_What is being asked:_ Write out the material word for word, from its very beginning through the line containing "pyautogui.click(x=161, y=6)", including that line.

_Listed entries:_
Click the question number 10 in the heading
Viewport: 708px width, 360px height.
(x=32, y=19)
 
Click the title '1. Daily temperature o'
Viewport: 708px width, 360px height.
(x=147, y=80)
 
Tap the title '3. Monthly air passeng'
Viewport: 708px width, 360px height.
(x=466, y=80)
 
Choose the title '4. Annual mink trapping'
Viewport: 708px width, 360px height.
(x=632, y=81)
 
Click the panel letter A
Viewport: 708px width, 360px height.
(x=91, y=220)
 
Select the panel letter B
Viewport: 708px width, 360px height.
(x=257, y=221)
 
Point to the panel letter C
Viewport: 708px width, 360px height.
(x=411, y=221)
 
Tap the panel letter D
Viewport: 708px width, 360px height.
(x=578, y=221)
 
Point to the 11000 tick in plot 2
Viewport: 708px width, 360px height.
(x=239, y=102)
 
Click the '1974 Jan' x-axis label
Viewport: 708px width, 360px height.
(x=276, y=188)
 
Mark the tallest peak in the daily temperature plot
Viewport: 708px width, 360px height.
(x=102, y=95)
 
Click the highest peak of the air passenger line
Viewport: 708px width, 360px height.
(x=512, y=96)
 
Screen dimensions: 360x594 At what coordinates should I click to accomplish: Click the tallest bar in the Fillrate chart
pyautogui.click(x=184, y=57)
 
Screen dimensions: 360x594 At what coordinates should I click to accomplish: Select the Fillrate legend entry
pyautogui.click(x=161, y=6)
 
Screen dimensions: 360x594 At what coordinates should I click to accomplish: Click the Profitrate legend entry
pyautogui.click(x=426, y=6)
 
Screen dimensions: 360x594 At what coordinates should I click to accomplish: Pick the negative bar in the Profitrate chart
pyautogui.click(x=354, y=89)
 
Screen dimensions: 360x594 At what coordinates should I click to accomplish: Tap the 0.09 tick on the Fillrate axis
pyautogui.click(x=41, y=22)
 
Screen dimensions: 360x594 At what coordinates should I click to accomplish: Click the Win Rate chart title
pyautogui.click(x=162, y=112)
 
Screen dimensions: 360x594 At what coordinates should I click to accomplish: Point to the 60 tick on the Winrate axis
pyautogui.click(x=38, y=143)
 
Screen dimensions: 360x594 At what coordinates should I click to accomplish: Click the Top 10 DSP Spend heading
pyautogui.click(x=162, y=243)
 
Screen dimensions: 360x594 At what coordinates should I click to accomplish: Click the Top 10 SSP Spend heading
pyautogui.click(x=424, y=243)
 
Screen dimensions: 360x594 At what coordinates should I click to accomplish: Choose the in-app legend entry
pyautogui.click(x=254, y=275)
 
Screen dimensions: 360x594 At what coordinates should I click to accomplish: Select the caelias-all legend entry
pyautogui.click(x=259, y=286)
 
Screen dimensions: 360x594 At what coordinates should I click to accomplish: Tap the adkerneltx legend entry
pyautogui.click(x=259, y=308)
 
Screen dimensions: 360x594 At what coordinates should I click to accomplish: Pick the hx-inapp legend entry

_Task output:_
Click the question number 10 in the heading
Viewport: 708px width, 360px height.
(x=32, y=19)
 
Click the title '1. Daily temperature o'
Viewport: 708px width, 360px height.
(x=147, y=80)
 
Tap the title '3. Monthly air passeng'
Viewport: 708px width, 360px height.
(x=466, y=80)
 
Choose the title '4. Annual mink trapping'
Viewport: 708px width, 360px height.
(x=632, y=81)
 
Click the panel letter A
Viewport: 708px width, 360px height.
(x=91, y=220)
 
Select the panel letter B
Viewport: 708px width, 360px height.
(x=257, y=221)
 
Point to the panel letter C
Viewport: 708px width, 360px height.
(x=411, y=221)
 
Tap the panel letter D
Viewport: 708px width, 360px height.
(x=578, y=221)
 
Point to the 11000 tick in plot 2
Viewport: 708px width, 360px height.
(x=239, y=102)
 
Click the '1974 Jan' x-axis label
Viewport: 708px width, 360px height.
(x=276, y=188)
 
Mark the tallest peak in the daily temperature plot
Viewport: 708px width, 360px height.
(x=102, y=95)
 
Click the highest peak of the air passenger line
Viewport: 708px width, 360px height.
(x=512, y=96)
 
Screen dimensions: 360x594 At what coordinates should I click to accomplish: Click the tallest bar in the Fillrate chart
pyautogui.click(x=184, y=57)
 
Screen dimensions: 360x594 At what coordinates should I click to accomplish: Select the Fillrate legend entry
pyautogui.click(x=161, y=6)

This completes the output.